Use ListInput

[riesentoaster]

(I understand why one would want the simplicity of implementing a custom input type for this tutorial, but ListInput enables a few cool features, hence this discussion entry, just to show it exists :) )

LibAFL provides ListInput, a wrapper for inputs that are lists of sub-parts. One other approach to building this fuzzer would involve using it. Steps for it to work:

1. Add the multipart_inputs feature to the libafl dependency.
2. Create a new PGMoveInput, which implements Input, and consists of the data required for a single move (so car ID and direction).
3. Replace all input types in the project with ListInput<PGMoveInput>. Replace any calls to moves with parts. Inserting and appending can be done directly using input.{insert,append}_part(). Other access functions are also available.
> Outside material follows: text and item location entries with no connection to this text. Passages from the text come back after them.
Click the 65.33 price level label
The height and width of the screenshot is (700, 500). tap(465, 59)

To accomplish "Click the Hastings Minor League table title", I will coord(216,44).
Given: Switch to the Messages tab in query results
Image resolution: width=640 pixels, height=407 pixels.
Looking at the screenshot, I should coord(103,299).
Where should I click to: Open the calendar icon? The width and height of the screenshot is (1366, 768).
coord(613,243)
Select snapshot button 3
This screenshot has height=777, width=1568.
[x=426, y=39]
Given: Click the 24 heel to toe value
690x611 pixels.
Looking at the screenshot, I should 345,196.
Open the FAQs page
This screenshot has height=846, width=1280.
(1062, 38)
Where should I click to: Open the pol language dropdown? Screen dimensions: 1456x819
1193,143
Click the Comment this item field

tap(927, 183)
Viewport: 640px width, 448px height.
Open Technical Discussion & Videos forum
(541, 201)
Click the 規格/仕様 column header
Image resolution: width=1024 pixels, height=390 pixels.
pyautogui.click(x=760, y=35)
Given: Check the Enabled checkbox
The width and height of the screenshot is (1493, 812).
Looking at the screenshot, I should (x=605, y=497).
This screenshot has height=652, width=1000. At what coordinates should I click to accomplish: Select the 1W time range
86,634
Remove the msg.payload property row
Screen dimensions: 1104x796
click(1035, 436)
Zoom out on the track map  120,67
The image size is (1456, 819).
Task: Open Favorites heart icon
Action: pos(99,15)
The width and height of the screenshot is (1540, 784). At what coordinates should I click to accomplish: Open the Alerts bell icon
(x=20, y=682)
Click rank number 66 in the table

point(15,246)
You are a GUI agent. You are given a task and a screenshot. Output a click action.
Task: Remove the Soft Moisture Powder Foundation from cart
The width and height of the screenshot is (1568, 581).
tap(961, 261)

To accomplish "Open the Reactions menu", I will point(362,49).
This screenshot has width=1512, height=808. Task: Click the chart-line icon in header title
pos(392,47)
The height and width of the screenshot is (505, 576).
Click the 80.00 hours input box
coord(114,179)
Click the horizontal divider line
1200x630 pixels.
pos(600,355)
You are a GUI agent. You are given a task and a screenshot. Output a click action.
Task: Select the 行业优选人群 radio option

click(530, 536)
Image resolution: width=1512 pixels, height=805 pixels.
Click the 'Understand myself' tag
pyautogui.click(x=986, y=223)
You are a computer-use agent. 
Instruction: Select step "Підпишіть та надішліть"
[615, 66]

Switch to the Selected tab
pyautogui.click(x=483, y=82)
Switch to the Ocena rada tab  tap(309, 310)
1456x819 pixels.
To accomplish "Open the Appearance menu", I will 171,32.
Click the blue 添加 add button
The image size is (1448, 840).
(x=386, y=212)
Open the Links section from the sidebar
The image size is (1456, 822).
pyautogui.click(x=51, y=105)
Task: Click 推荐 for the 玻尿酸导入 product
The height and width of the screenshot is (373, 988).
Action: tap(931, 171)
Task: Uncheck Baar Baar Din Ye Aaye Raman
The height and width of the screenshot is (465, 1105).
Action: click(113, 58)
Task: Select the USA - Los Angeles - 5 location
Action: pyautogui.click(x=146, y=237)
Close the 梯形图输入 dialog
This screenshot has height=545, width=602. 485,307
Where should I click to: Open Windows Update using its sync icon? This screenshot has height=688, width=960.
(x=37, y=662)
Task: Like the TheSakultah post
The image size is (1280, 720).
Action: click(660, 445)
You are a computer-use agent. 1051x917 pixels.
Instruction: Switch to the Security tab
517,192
One cool thing you can do is write a Generator and use it in combination with GenerateToAppendMutator (provided by LibAFL) to create essentially the same behavior as with PGTailMutator:

impl<S, T> Generator<PGMoveInput, S> for PGAppendGenerator<T>
where
    S: HasMetadata + HasCurrentTestcase<ListInput<PGMoveInput>> + HasRand,
    T: BoardValue + DeserializeOwned + Serialize + 'static,
{
    fn generate(&mut self, state: &mut S) -> Result<PGMoveInput, libafl::Error> {
        let testcase = state.current_testcase()?;

        let metadata = testcase.metadata::<ViewMetadata<T>>().unwrap();

        let options = metadata
            .views()
            .flat_map(|(c, e)| {
                let mut suggestions = Vec::new();

                for (direction, distance) in [
                    (e.forward().direction(), e.forward().distance()),
                    (e.backward().direction(), e.backward().distance()),
                ] {
                    let mut distance = *distance;
                    while !distance.is_zero() {
                        suggestions.push((c, direction, distance));
                        distance -= T::one();
                    }
                }

                suggestions
            })
            .collect::<Vec<_>>();

        drop(testcase);

        let selected = state.rand_mut().choose(&options).unwrap();

        Ok(PGMoveInput(selected.0, selected.1))
    }
}

Now, if you don't need more complicated mutators, using a custom input type (like PGInput) works pretty well. But if you want to mutate existing parts of your input (instead of just inserting or appending parts), you can then a list of other mutators already implemented generically in LibAFL (all of these work on the list level, and don't mutate the list item contents themselves):

• RemoveLastEntryMutator
• RemoveRandomEntryMutator
• CrossoverInsertMutator
• CrossoverReplaceMutator

You can further write custom mutators (or use mutators provided by LibAFL) that target a single list entry and transform them to work on different parts of your list input with ListInput::map_to_mutate_on_{last,random}_part using LibAFL's MappingMutators.

[addisoncrump]

Good notes :) Do you want to add a PR to the README near the end about this?

[riesentoaster]

I can — would you rather have something short and a link to this discussion entry or more text in the README?

[addisoncrump]

Sure, something short; maybe add an "Addenda" section and add a summary + link to this as an entry? There will likely be similar notes like this in the future.